Ebrahim Raisi is one of the six candidates approved by the Iranian Guardian Council to stand in Iran’s presidential election on May 19th. He is seen as the answer to current President Hassan Rouhani’s economy policies that focus on foreign investment, versus a more self-reliant economic path for Iran. His policies also seem to align him more with the Supreme Leader, making Rouhani’s position more precarious than previously.
Still there are those who argue that Raisi’s candidacy was out of line, based on his history of human rights violations, including his role on the death committee. Those critics are being answered by videos that have begun to appear online, defending Raisi’s role in the 1988 massacre of political prisoners, primarily those of the PMOI.
The videos were recently published without clear indications of who or what organization produced them. However, some have been posted by Raisi’s official campaign page on the Telegram messaging application, which is widely used in Iran.
The head of Iran’s wealthy Astan Quds Razavi religious and business conglomerate, Raisi is seen as the main rival to Rouhani. In 1988, as the deputy prosecutor of Tehran, Raisi was appointed by the founder of the Islamic Republic, the late Ruhollah Khomeini, to the “Death Committee”, which implemented the executions of thousands of political prisoners who had already been tried and sentenced.
His candidacy has made these extrajudicial executions of 1988 become an issue during a presidential election in Iran. Civil rights activists and human rights groups have been publicly criticizing him for his role in the massacre.

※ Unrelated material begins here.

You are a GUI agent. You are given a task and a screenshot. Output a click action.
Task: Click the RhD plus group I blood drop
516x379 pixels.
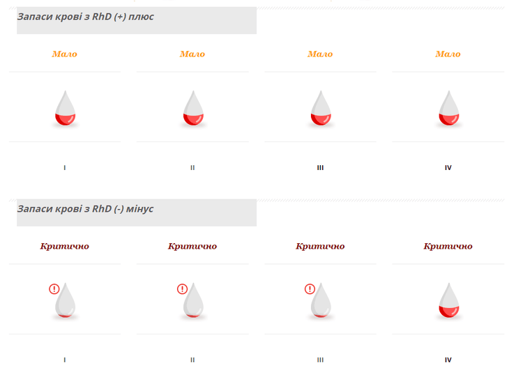point(65,109)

His official campaign page on Telegram released a three-minute video entitled “Wolves” on April 11, justifying the executions. The video claimed the victims were executed because they were all members of the outlawed opposition group, the MEK, which launched armed attacks against Iran in the 1980s. According to historical and personal accounts, the prisoners were executed based on their answers to questions about their political and religious beliefs during one meeting with the committee that was assigned to them.
It is important to note that the prisoners had no access to legal representation and they were not informed that they were facing death prior to their meeting with the committee. There was no due process for these prisoners, many who had already been tried and sentenced for other crimes. The group included men, women and minors.
Others argue that Raisi’s support from the ruling elite to run for president is preventing justice for those who were executed in 1988.
“To see he’s a candidate for president is very bitter for someone like me, who was a prisoner in the summer of 1988,” said Monireh Baradaran, who now lives in Germany. “Raisi is someone who was clearly and directly involved in crimes and is a thorn in the eyes of those who seek justice. But the entire ruling establishment is preventing justice.”